第451話 帰還
ぎりっと唇を噛みしめ、悔しさを現すユウキの肩にポンと手が置かれた。振り向くとアンジェリカやミュラー、ラピスがユウキを見つめている。思わず俯いたユウキにアンジェリカが優しく語りかけた。
「今回の事は気にするな。相手が1枚上手だっただけだ。次は私たちがやつらの上をいけばいい。起動システムを取られても、直ぐに邪龍が復活する訳ではない。戻って皆と対策を考えよう」
「そうよ、元気出しなさいな。ユウキらしくないわよ!!」
「俺がウルで活動していた頃からやつら暗黒の魔女を探しているって話だった。ユウキちゃんの存在がバレてしまったからには、気をつけなければなんねぇな…。よし! こうなったら四六時中俺がユウキちゃんの側にいるぜ。当然お風呂も寝室も一緒に…。うぐっ…」
ラピスのボディがキレイに入ってミュラーは床に蹲った。それを見たユウキはなんだか可笑しくなって笑い出した。
(ありがとう、みんな。わたしは大丈夫だから…)
「そういえば、変態ヴォルフやポポたちの姿が見えないね」
「そういやそうだな」
ユウキとアンジェリカがきょろきょろと周囲を見回すと、隠し部屋の外からヴォルフとポポがひょいと顔を出した。2人とも満面の笑みを浮かべている。

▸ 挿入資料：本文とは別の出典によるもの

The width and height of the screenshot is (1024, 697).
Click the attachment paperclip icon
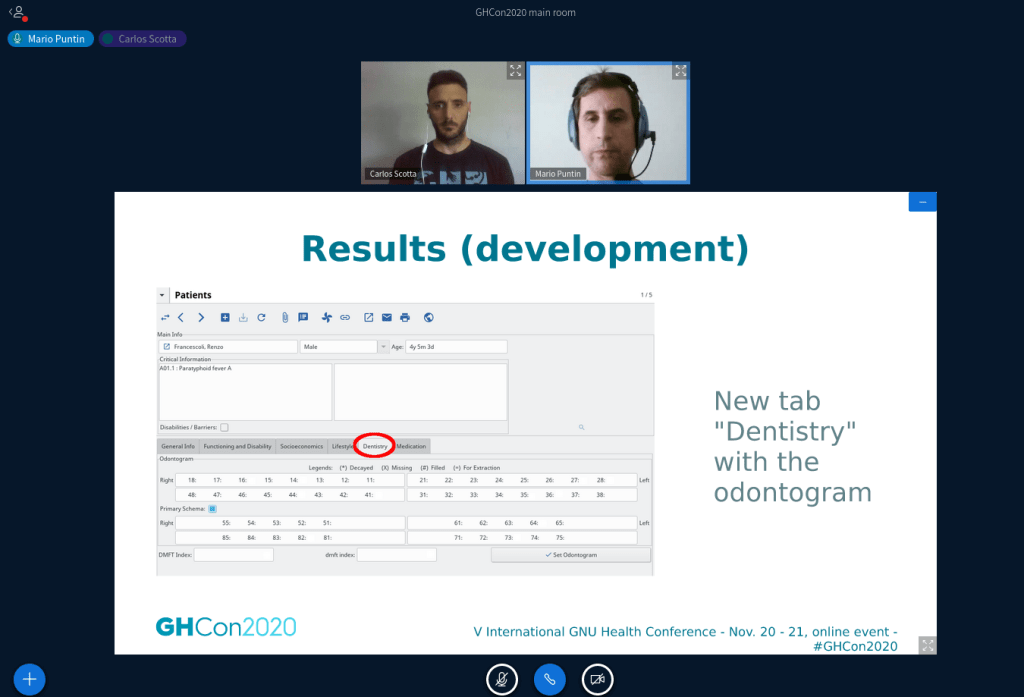(x=284, y=318)
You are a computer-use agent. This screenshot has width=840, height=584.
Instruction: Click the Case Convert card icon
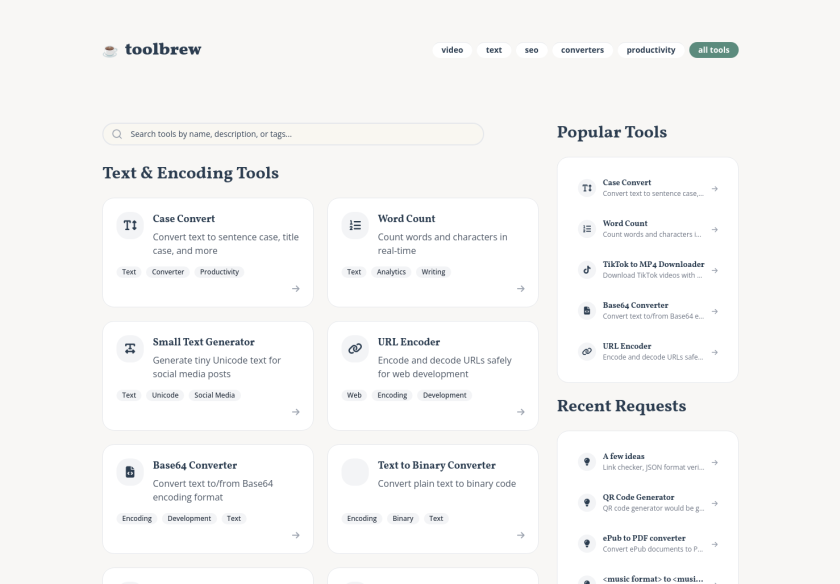(130, 226)
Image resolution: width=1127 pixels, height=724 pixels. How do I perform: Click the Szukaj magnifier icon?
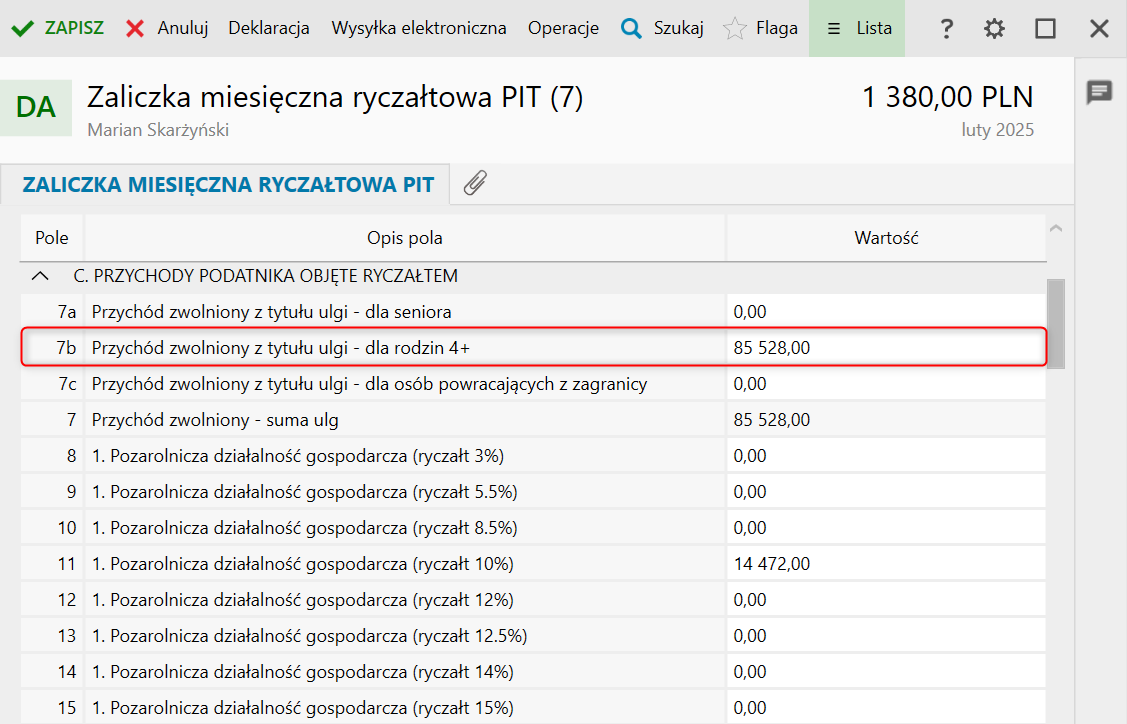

「こっちに来てください。お宝部屋を発見したのです!」
「え、まだ隠し部屋があったの? てか、ポポとヴォルフは何やってたのよ。2人がいればタマモを捕らえられたかも知れないのに」
「何かあったのです? そういえばアンネマリーがいませんね。どうしたのです?」
ユウキたちは「はあ~」とため息をつきながら、今あった出来事を話して聞かせた。ポポもヴォルフもウルの妖狐の話に驚いた様子だったが、終わったことは仕方ないとあっさり心を切り替え、ユウキたちをお宝部屋に案内するのだった。
「ポポちゃんもヴォルフも切り替えがはぇーなー」(ミュラー)
ポポが案内した部屋は邪龍の起動システムが置かれた部屋から少し離れた場所にあった。小さな入り口を潜り、狭い通路をしばらく歩くと10m四方の広間に出た。中ではレドモンドとエドワードが並べられた品々を物珍しそうに見ている。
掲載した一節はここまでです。